[ACTIVITY]: Each entry has to be given again in its exact wording, and no picture may appear in the result.

[Stored items from a collection]:
══════

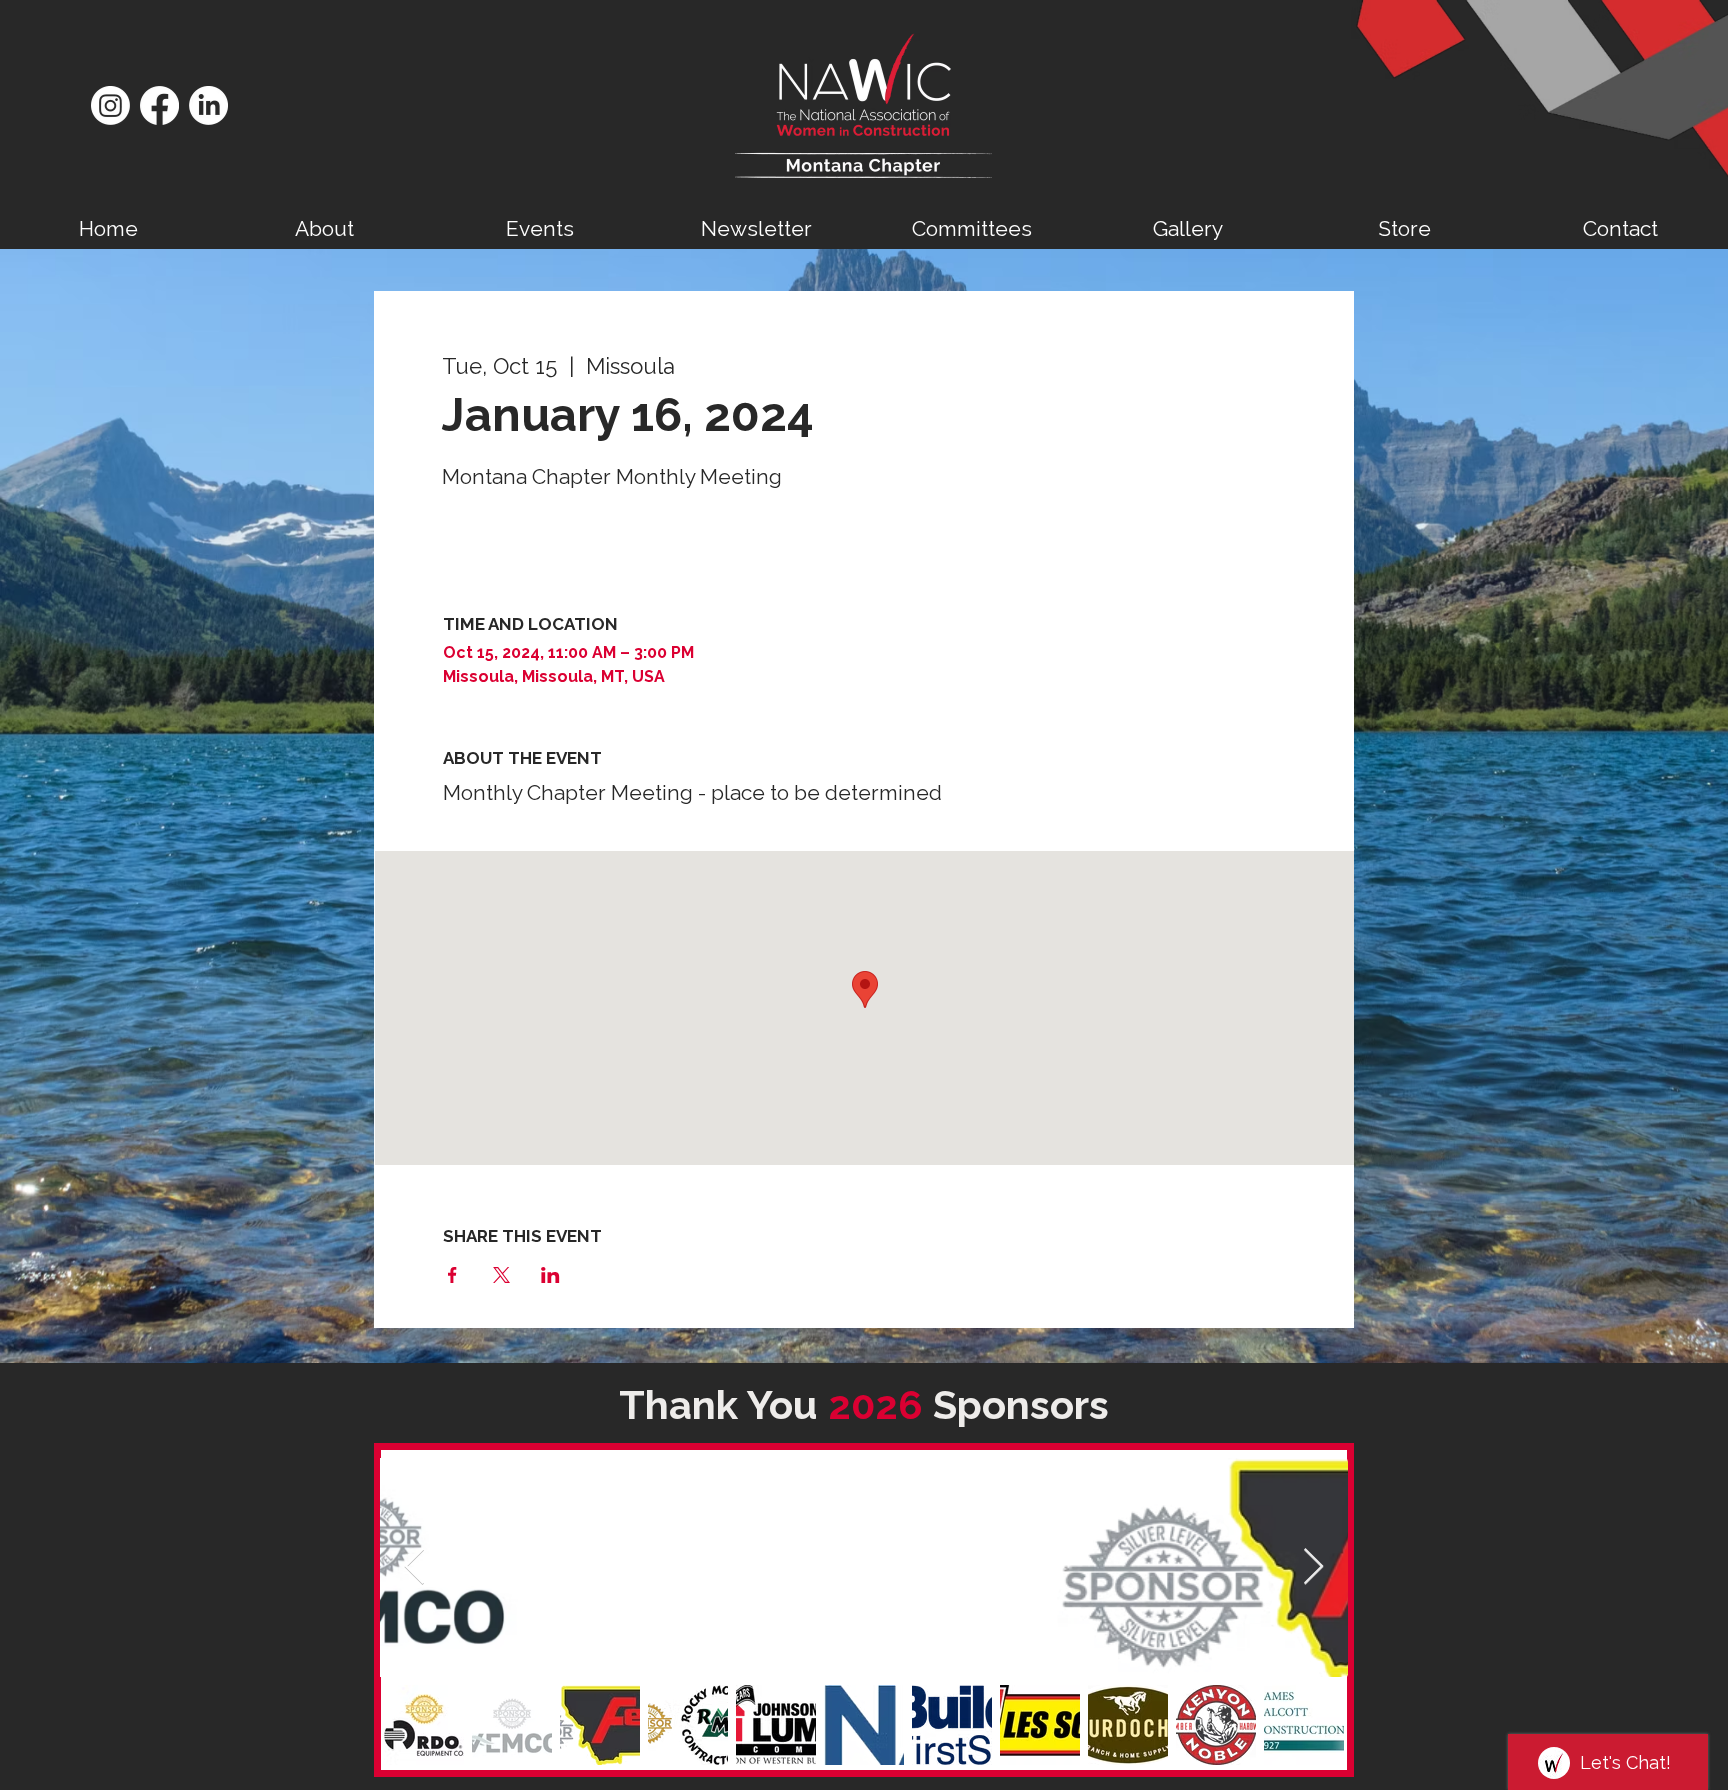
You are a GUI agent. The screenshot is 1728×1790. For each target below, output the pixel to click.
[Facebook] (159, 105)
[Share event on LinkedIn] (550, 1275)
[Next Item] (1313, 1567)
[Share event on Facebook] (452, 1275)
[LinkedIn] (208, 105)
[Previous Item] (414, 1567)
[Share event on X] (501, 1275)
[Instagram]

══════

[OUTPUT OF THE EXERCISE]:
You are a GUI agent. The screenshot is 1728×1790. For each target below, output the pixel to click.
[Facebook] (159, 105)
[Share event on LinkedIn] (550, 1275)
[Next Item] (1313, 1567)
[Share event on Facebook] (452, 1275)
[LinkedIn] (208, 105)
[Previous Item] (414, 1567)
[Share event on X] (501, 1275)
[Instagram]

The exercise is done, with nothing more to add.